Since the incident, editorial boards and columnists around the country have passionately chastised McMahon for his slightly sick action. They tell us McMahon’s blow was a blow on journalists, season-ticket holders and sports fans everywhere. They tell us a man whose name became synonymous with winning is now a loser. They tell us he should be suspended for the remainder of the season.
Please, tell us something we don’t know.
Using his patented brand of McLogic, No. 9 has once again put himself at the center of attention by whining about being the center of attention. Confusing, huh?
This incident should come as no surprise to the Chicago area, which learned long ago that McMahon was a brat. But the city of San Diego, a place famous for its poultry, needed several months before it found that it no longer has just a Chicken to annoy people at sporting events. Now San Diego has a Turkey, too.
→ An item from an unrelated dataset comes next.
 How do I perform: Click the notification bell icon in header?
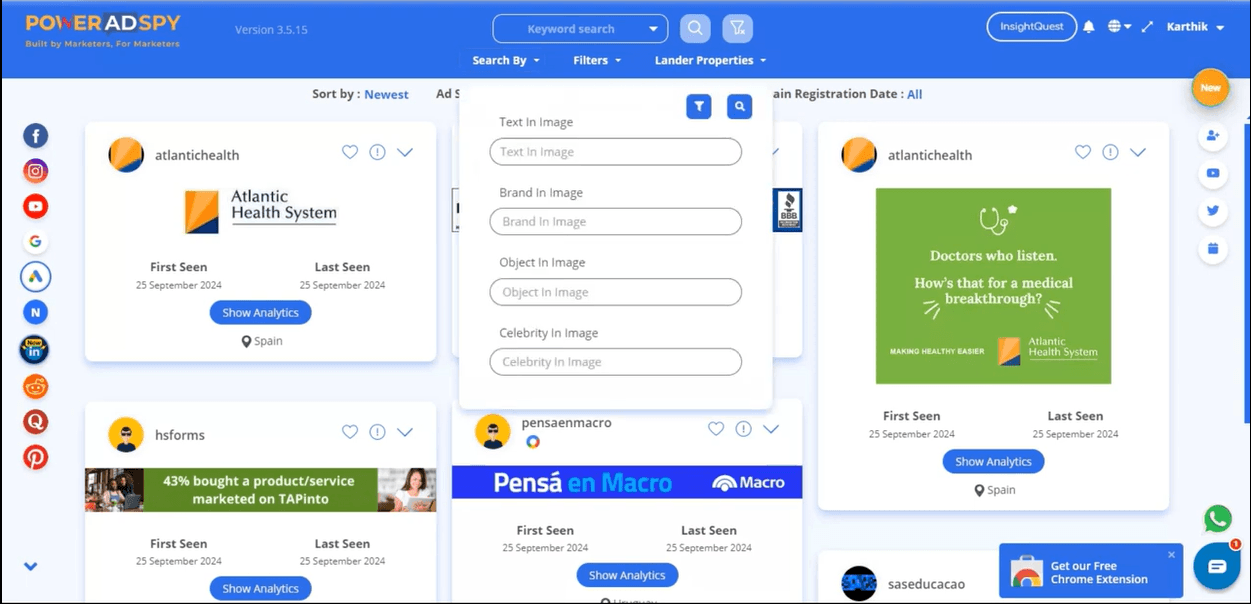tap(1088, 27)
As an aspiring professional sportswriter, I found the McMahon incident particularly disheartening. Does this mean that before every time I enter a locker room, I’ll have to scrub up and wear a sterilized robe? Either that or I’ll have to hire a thug to protect me while I ask the players questions about the game.
“Excuse me, Mr. McMahon, I’m Jeff Kirik, a reporter from the Walla Walla Wailer, and I’d like to ask you a few questions. Oh, incidentally, this is my bodyguard Charles Martin. And unless you feel like being on the wrong shoulder of one of his body-slams, I wouldn’t go reaching for that nose of yours.”
One solution to this McMahon crisis would be to allow him to be interviewed by only the journalists who merit such abuse.
Maybe Geraldo Rivera … “Today on Geraldo, we’ll be discussing public indecency. Jim, can you show us exactly how you did it?”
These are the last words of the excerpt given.